Standards Work

Publication of the 802.11 standard was only the beginning of wireless LAN standardization efforts. Several compromises were made to get the standard out the door, and a great deal of work was deferred for later. The 802.11 working group conducts its business publicly, and anybody can view their web site at http://grouper.ieee.org/ groups/802/11/ to get an update on the progress of any of these revisions to 802.11. As standards development progresses, many task groups post detailed reports, including the results of votes on different proposals.

Revisions to the standard are handled by Task Groups. Task Groups are lettered, and any revisions inherit the letter corresponding to the Task Group. For example, the OFDM PHY was standardized by Task Group A (TGa), and their revision was called 802.11a.

In the time since the publication of the first edition of this book, several standards revisions have been approved. 802.11g put the number 54 on boxes throughout the world. 802.11h made the underlying technology of 802.11a suitable for use in Europe, and convinced the U.S. government to open up additional spectrum in a worldwide harmonized band. For now, 802.11i has put security concerns largely to rest, and replaced them with demands for AES-based encryption.

New Standards

Several new standards are worthy of note. 802.11 continues to be a fertile ground for the development of new technology. As a sign of its maturity, it is getting close to rolling over to double letters for its task groups!

Task group E: quality of service extensions

Compared to their wired cousins, wireless networks have limited capacity. Task group E is developing standards to provide quality of service (QoS) by operating multiple queues and reserving the medium. To further provide service quality, 802.11e will define a new coordination function, the hybrid coordination function (HCF), with new means of accessing the network. It will also define the block acknowledgment protocol to reduce the fraction of network operations devoted to overhead.

802.11e is taking a great deal of time to produce. (Originally, it was dedicated to both QoS and security, before security was split off into Task Group I, which has now completed its work.) Rather than hold implementations for the final standard, the industry has selected a subset of the current drafts for interim standardization as Wi-Fi Multi-Media (WMM; see http://www.wi-fi.org/OpenSection/wmm.asp). WMM is to 802.11e as WPA was to 802.11i. Both are snapshots of a standard in process.

Task group K: radio resources

Mobile telephone networks make extensive measurements of the radio network to optimize its use of radio capacity. Many 802.11 products make some efforts to monitor radio quality, but there is no standard way of doing so. Task group K is developing a standard for use with 802.11 that will enable access points to collect radio statistics and make intelligent operating decisions based on them. New measurement types are defined to allow 802.11 stations to collect information on noise distribution, the number of hidden stations, and the load on any particular operating channel.
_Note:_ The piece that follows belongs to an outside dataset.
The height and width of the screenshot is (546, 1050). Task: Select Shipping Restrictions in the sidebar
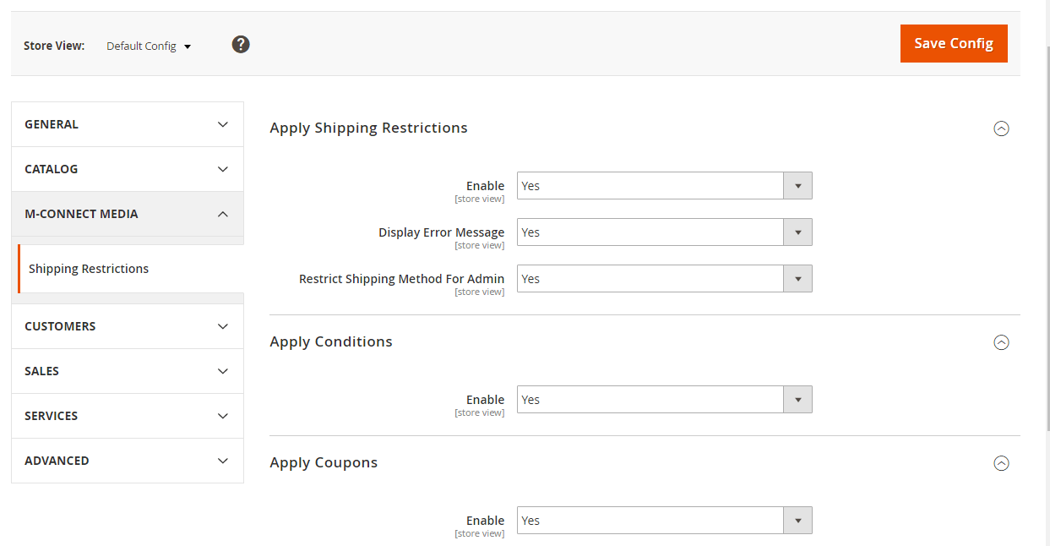click(89, 269)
Task group N: high-throughput (100+ Mbps) MIMO PHY

Four complete proposals were initially received by TGn. However, two of the proposals have been withdrawn, leaving only the two described in Chapter 15. In standards-committee votes, TGnSync has been drawing slightly more support than WWiSE. The two standards are quite dissimilar, so expect a fair amount of horse-trading to create the final standard.

Products based on a TGn proposal cannot yet be called "draft 802.11n" since there is no official working draft standard at this time, and it is doubtful that a single proposal will have been selected by the time this book is in print. Products cannot label themselves "pre-N" without risking revocation of Wi-Fi certification. As a result, many products based on one proposal or the other are self-labeled as MIMO.

More distant standards

Task group P is developing extensions to 802.11 for use in automobiles, called Wireless Access in Vehicular Environments (WAVE). Cars move at much higher speed, necessitating handoff improvements. It also includes peer-to-peer networking capabilities to build a mesh between cars. Unlike many other forms of 802.11, it would use licensed spectrum. It is designed initially as a standard method of toll collection and download of safety information, although some observers think that it may eventually replace cellular communications.

Task group R is developing roaming protocols. 802.11i preauthentication is limited in that it does not reduce the computational workload of roaming. TGr is defining protocols that will enhance roaming by moving key material around the network. In the January 2005 meeting, several proposals were eliminated from further consideration, which is an important step in moving towards the final standard.

Task group S is developing mesh networking standards for use in multi-hop environments. Standards development is in a very early stage.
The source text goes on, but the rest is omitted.